### YOUR INSTRUCTIONS
Rewrite the listing starting with the line containing "You are a computer-use agent. The" and going on through the line containing "Instruction: Activate Dolphin's", replacing "Activate" with "Select" and keeping everything else the same.

### PROVIDED RECORDS
>>>

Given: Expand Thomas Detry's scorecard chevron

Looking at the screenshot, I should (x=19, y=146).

<<<
>>>

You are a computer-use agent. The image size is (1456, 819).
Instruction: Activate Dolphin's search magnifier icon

<<<
>>>

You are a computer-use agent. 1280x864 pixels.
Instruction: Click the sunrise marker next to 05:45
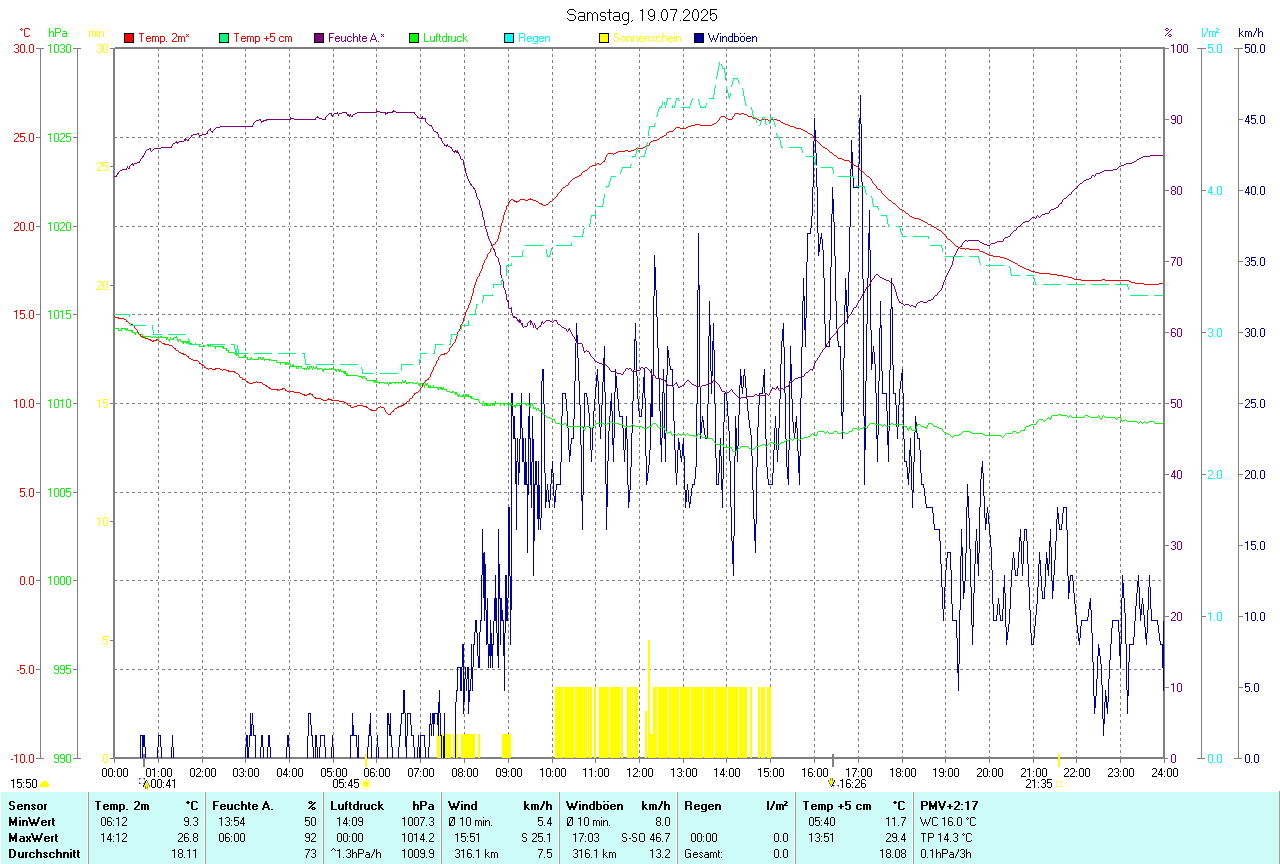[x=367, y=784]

<<<

### ANSWER TO THIS TASK
You are a computer-use agent. The image size is (1456, 819).
Instruction: Select Dolphin's search magnifier icon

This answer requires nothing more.